紫綬褒章を受章するグラフィックデザイナーの佐藤卓さんは、東京都出身の65歳。

東京藝術大学大学院を修了したあと、広告代理店での勤務を経て、昭和59年にデザイン事務所を立ち上げました。

パッケージのデザインから価格設定や商品展開まで関わったウイスキーがヒットして注目を集め、日用品を中心に人気商品のパッケージデザインを数多く手がけています。

商品以外にも、国立科学博物館や全国高等学校野球選手権大会のシンボルマークのデザインなどを手がけてきたほか、NHK Eテレの「にほんごであそぼ」などのテレビ番組やイベントの企画や演出を担当しています。
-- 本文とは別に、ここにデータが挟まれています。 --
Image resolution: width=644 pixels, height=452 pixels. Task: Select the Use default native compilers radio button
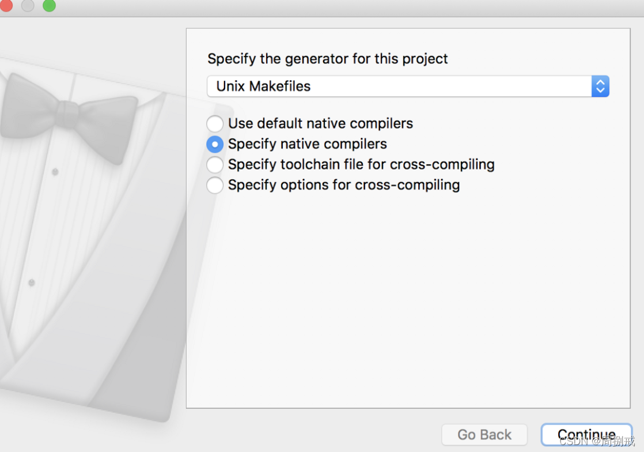pos(215,123)
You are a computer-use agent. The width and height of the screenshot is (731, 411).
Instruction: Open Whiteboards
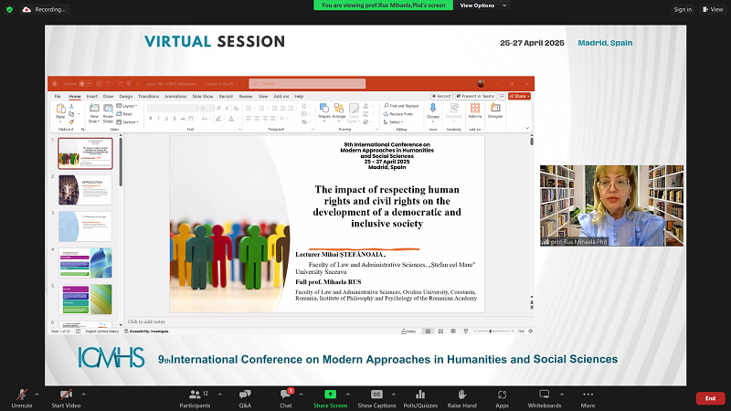click(x=545, y=393)
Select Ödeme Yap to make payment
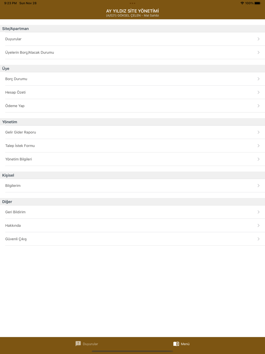The height and width of the screenshot is (354, 265). tap(133, 106)
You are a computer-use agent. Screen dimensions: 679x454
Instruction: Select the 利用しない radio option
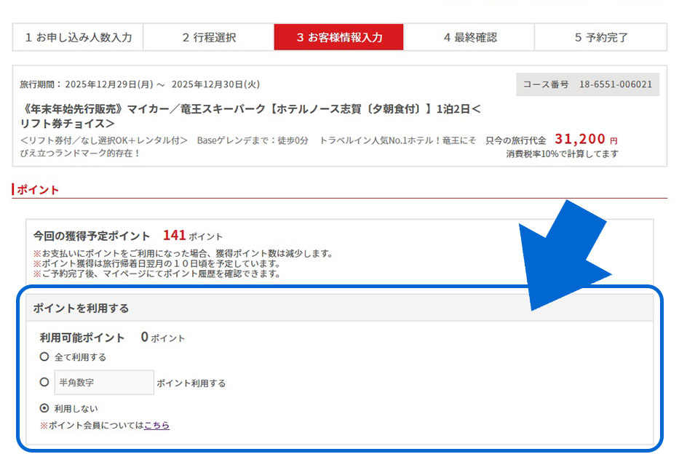click(44, 408)
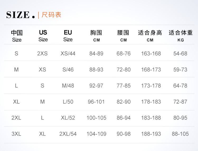Select the US Size column header
The width and height of the screenshot is (198, 151).
point(43,36)
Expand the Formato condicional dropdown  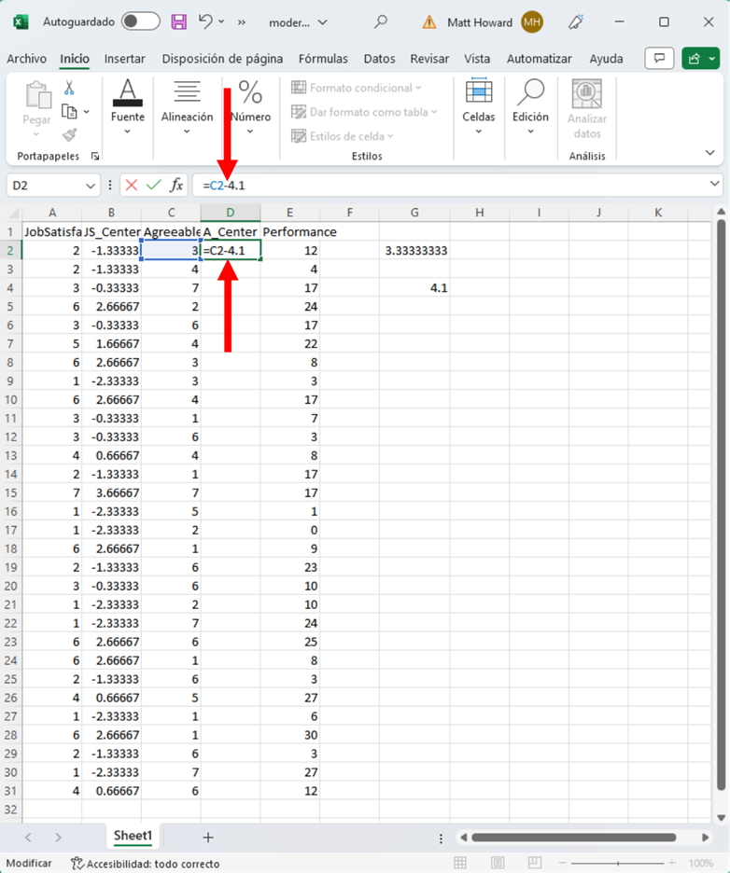pos(357,88)
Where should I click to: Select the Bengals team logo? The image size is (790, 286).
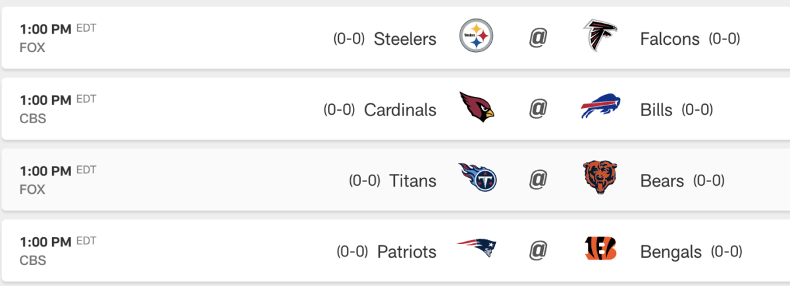(x=600, y=250)
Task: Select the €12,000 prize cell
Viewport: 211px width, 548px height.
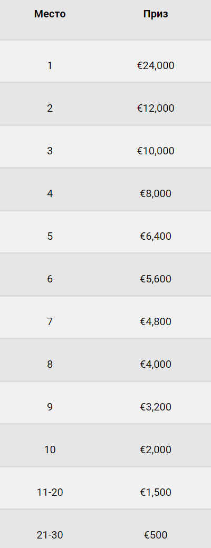Action: (x=156, y=108)
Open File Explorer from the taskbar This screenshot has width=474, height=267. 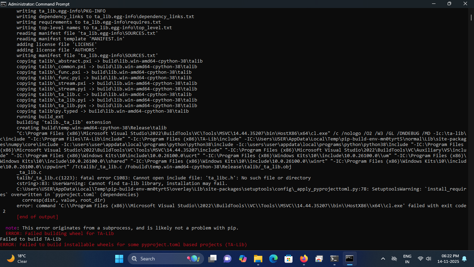[x=258, y=259]
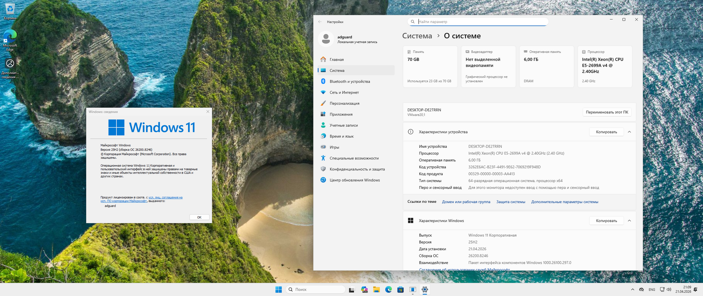Open the Personalization settings page

click(344, 104)
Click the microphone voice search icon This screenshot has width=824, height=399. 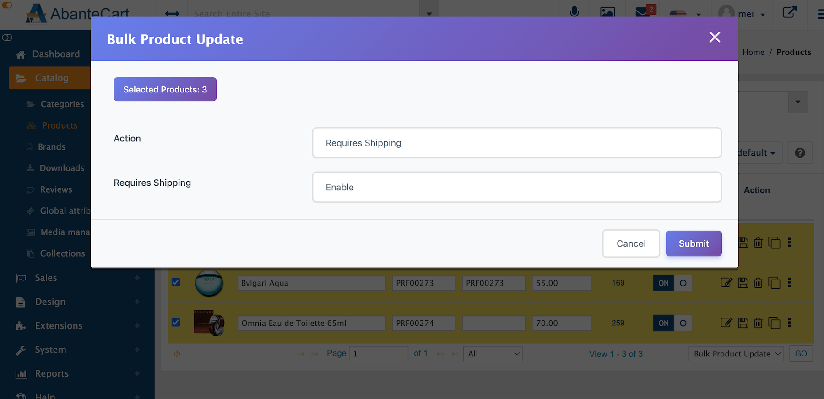[574, 12]
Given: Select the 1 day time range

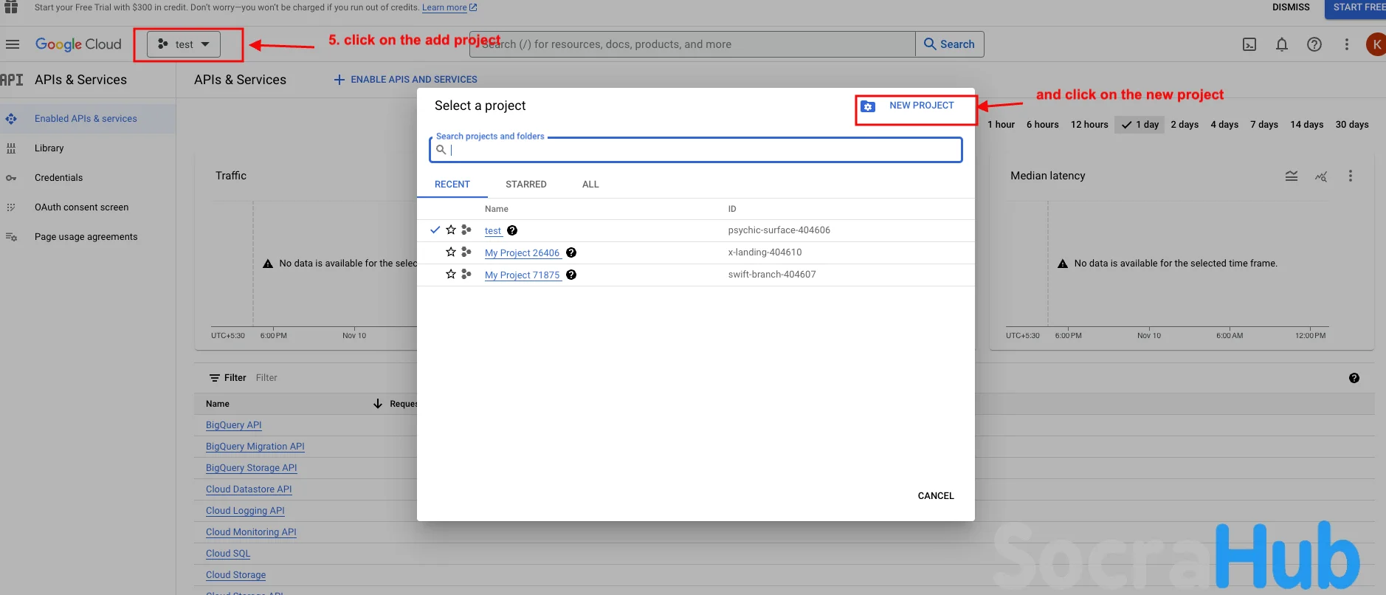Looking at the screenshot, I should coord(1140,125).
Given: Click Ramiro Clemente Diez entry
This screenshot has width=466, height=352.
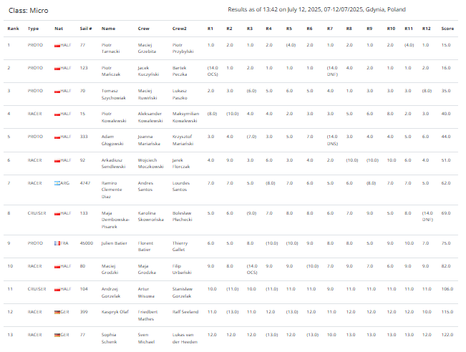Looking at the screenshot, I should tap(112, 190).
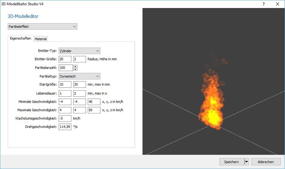The image size is (285, 169).
Task: Click the help question mark button
Action: [263, 3]

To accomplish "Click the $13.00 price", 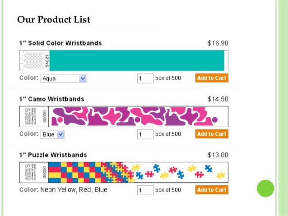I will click(x=218, y=155).
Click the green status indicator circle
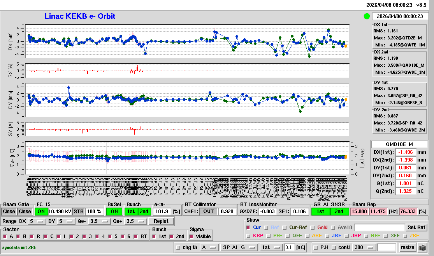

受章について佐藤さんは「大変光栄に思いますし、一緒に仕事をしてきた方々に感謝の思いが湧いています。ごく日常の当たり前の生活を少しでもいい方向に向けられればという思いで、日常に存在するモノやコトのデザインをしてきたので、その部分を評価していただいたのではないかと思っています。世の中が変化し、環境も変わる中で、これまでやったことがないものや新しい考え方みたいなものを発見できれば、これからの喜びにつながるのではという気がしています」と話しています。

舞踊家 金森穣さん

紫綬褒章を受章する舞踊家の金森穣さん(46)は、新潟市民芸術文化会館「りゅーとぴあ」の専属ダンスカンパニー、「Noism CompanyNiigata」の芸術監督を務めています。

金森さんは17歳でヨーロッパに渡り、世界的な振り付け師、モーリス・ベジャールなどに師事してダンスや振り付けの腕を磨き、20歳でデビューしました。

その後、日本で初めてとなる公共劇場専属の舞踊団「Noism」を立ち上げて創造性に満ちた作品を次々と発表し、これまでに芸術選奨文部科学大臣賞や毎日芸術賞など数々の賞を受賞しています。

今回の受章について金森さんは「17年前に新潟に移住し、『信じてきた道が間違っていなかった。これからも信じて歩んでいいんだ』と言われた気持ちがしてすごく喜びを感じています」と話しています。

そして今後の活動について、新型コロナウイルスが文化や芸術活動にも深刻な影響を及ぼしている状況に触れたうえで、「芸術家としての活動がどのように新潟のためになっていくのか、これからも考えていきたい。今回の受章をきっかけに1人でも多くの人に興味を持ってもらえたらうれしい」と話しています。